**Task to complete**
Go to the line that contains "Given: Click the step 3 circle number icon". Restate that line and each one after it exactly, through the end of the records, without pictures.

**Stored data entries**
□ □ □ □ □

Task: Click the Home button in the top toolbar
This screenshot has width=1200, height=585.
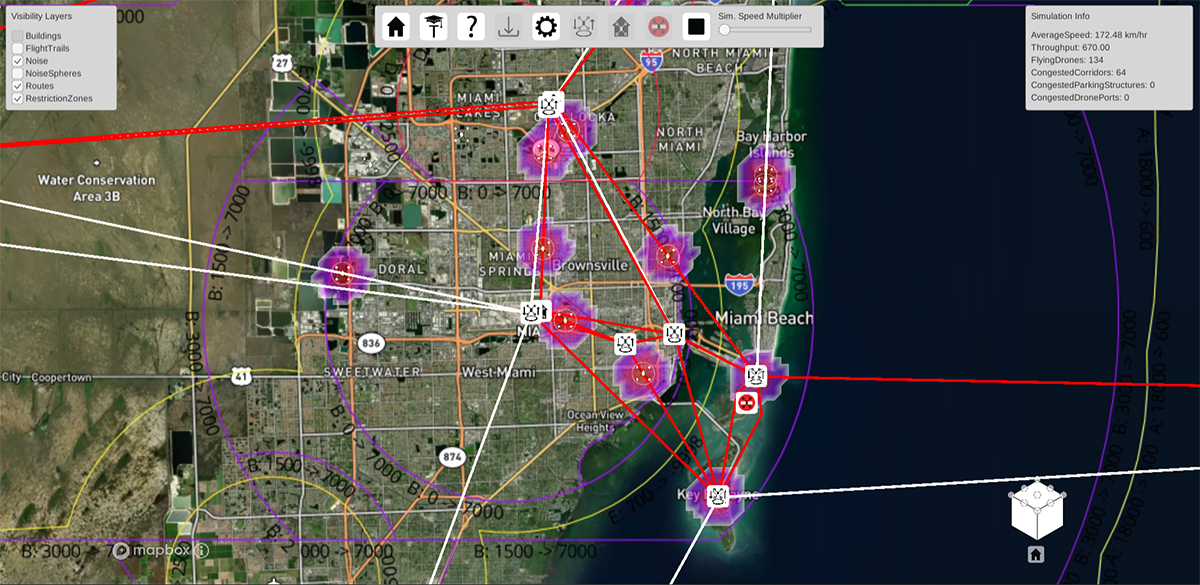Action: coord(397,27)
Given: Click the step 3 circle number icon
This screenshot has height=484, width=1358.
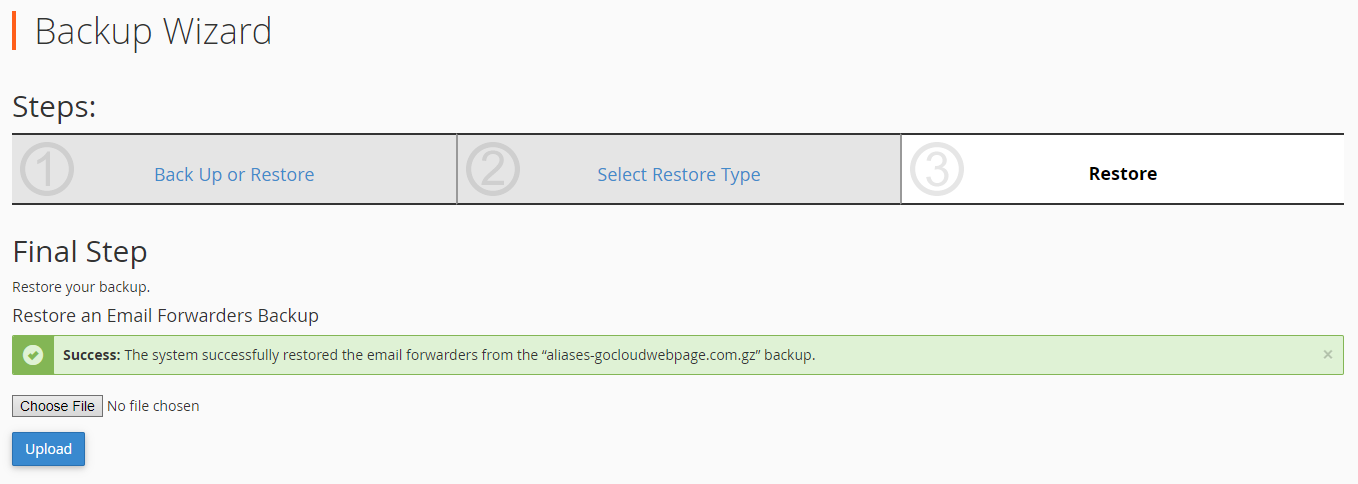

□ □ □ □ □

**Answer to this task**
Given: Click the step 3 circle number icon
This screenshot has height=484, width=1358.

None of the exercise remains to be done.